The Grams algorithm is expressed as:

$$ \begin{align*} m_{t} &:= \beta_{1} m_{t-1} + (1 - \beta_{1}) g_{t} \\ v_{t} &:= \beta_{2} v_{t-1} + (1 - \beta_{2}) g_{t}^{2} \\ \hat{m}_{t} &:= \frac{m_{t}}{1 - \beta_{1}^{t}} \\ \hat{v}_{t} &:= \frac{v_{t}}{1 - \beta_{2}^{t}} \\ u_{t} &:= \frac{\hat{m}_{t}}{\sqrt{\hat{v}_{t}} + \epsilon} \\ \hat{u}_{t} &:= \mathrm{sign}(g_{t}) \circ |u_{t}| \\ w_{t} &:= w_{t-1} - \eta_{t} \hat{u}_{t}, \end{align*} $$

where \(w_t\) is the weight at time step \(t\), \( g_t := \nabla_{w} \mathcal{L}(w_{t-1}) \) is the current gradient, \(\beta_1\) and \(\beta_2\) are decay rates for the moment estimates, \(\eta_t\) is the learning rate, and \(\epsilon\) is a small constant for numerical stability, \( \eta_t \) is the learning rate at step \(t\), \( | \cdot | \) is element-wise absolute value, \( \circ \) denotes Hadamard product, and \( \mathrm{sign}(\cdot) \) is the element-wise sign function.

Compare to the Adam optimizer, instead of update \(w_t\) with \(w_t := w_{t-1} - \eta u_t\), Grams realigns the update direction \(u_t\) to the gradient direction \(g_t\), which is called adaptive momentum scaling.

In the figures above, we analyze the optimization trajectories and convergence behavior of several algorithms—Adam¹, Lion², their cautious variants (C-Adam, C-Lion) ³, and the proposed Grams optimizer—on a simple convex objective function.

The first figure illustrates the optimization trajectories in the parameter space \((w_1, w_2)\). It is evident that Grams combines beneficial features from both cautious Adam and Lion optimizers. Compared to standard Adam, Grams takes a direct “shortcut” as \(w_1\) approaches the optimal value, significantly reducing oscillations around the optimum. Unlike cautious Adam, Grams adopts a zig-zag update pattern similar to Lion in the final stages of optimization, but notably achieves faster and more precise convergence.

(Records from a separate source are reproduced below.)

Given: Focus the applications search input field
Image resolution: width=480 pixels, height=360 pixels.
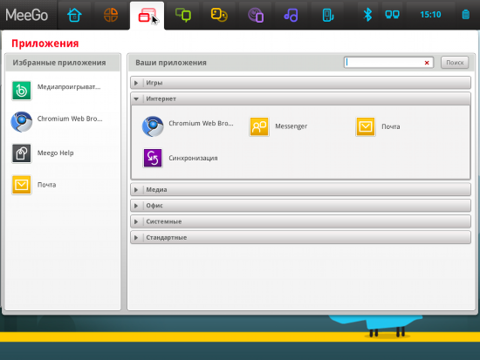Looking at the screenshot, I should pos(384,62).
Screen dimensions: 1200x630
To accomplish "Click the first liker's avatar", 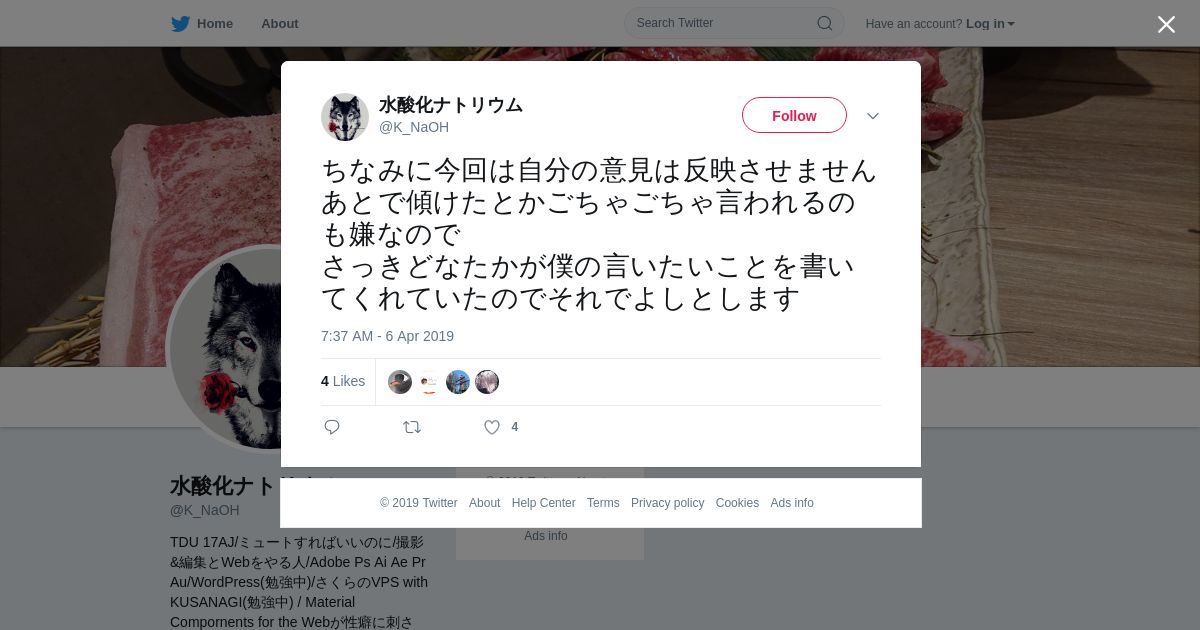I will [x=400, y=382].
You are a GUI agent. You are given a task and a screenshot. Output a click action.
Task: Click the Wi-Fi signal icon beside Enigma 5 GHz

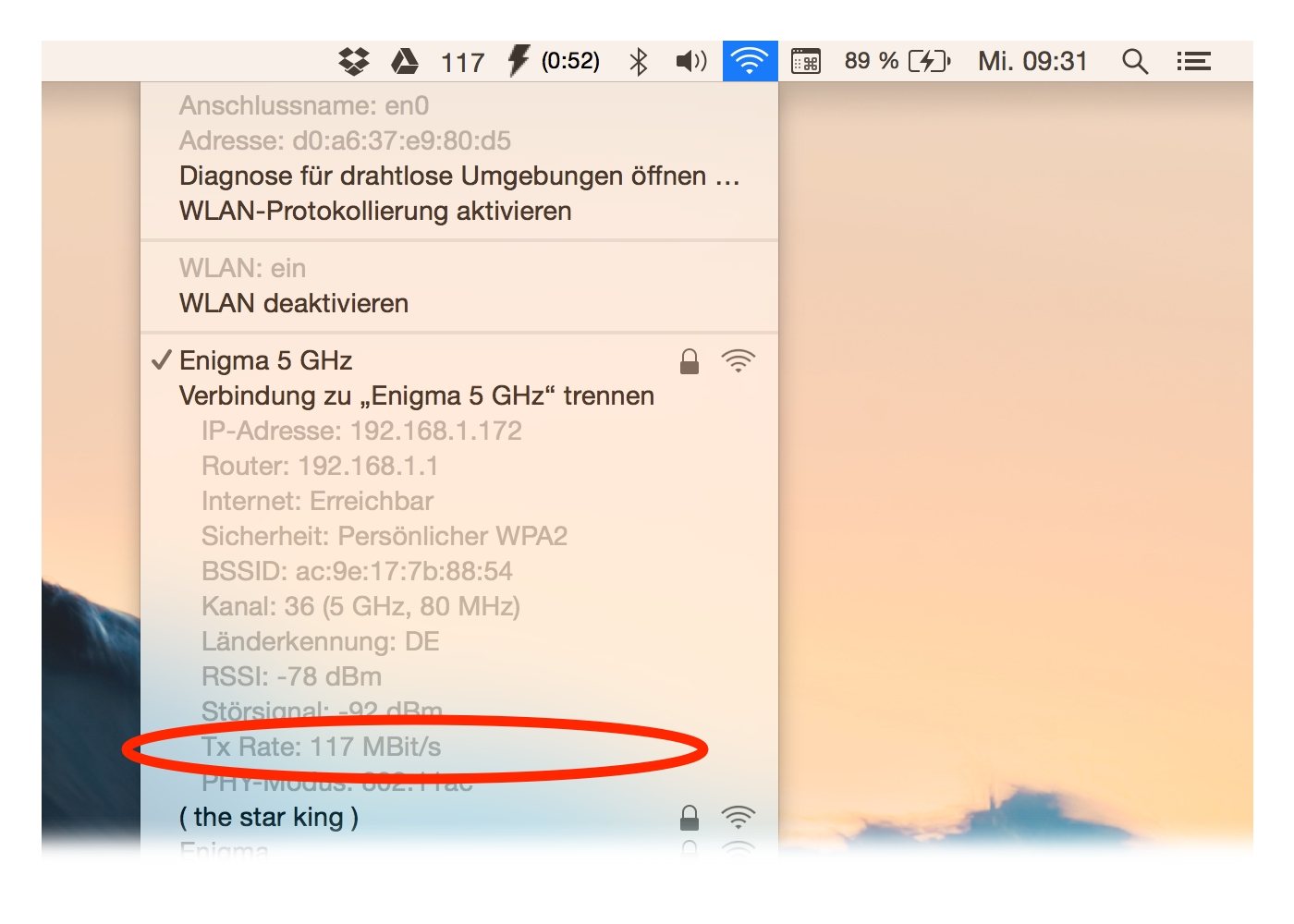click(738, 360)
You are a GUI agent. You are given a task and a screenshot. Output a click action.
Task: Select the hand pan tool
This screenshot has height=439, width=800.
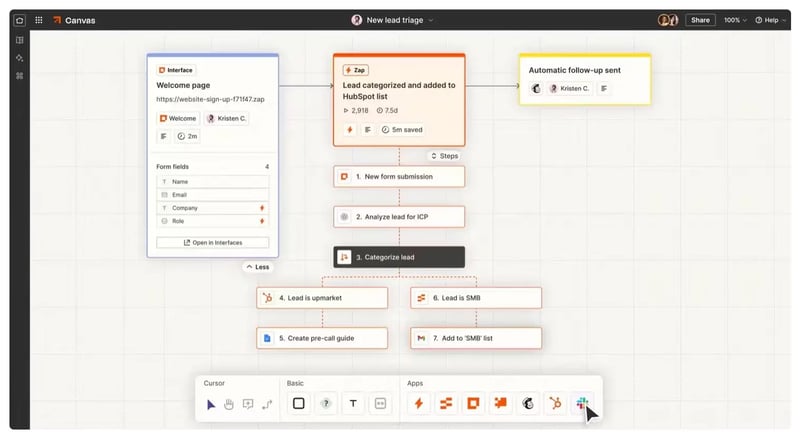229,404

The second figure provides a logarithmic visualization of parameter convergence toward the optimum. Here, the advantages of Grams are further clarified: it maintains a more direct and tightly controlled trajectory toward the optimal solution, surpassing Adam and its cautious variant in both stability and speed.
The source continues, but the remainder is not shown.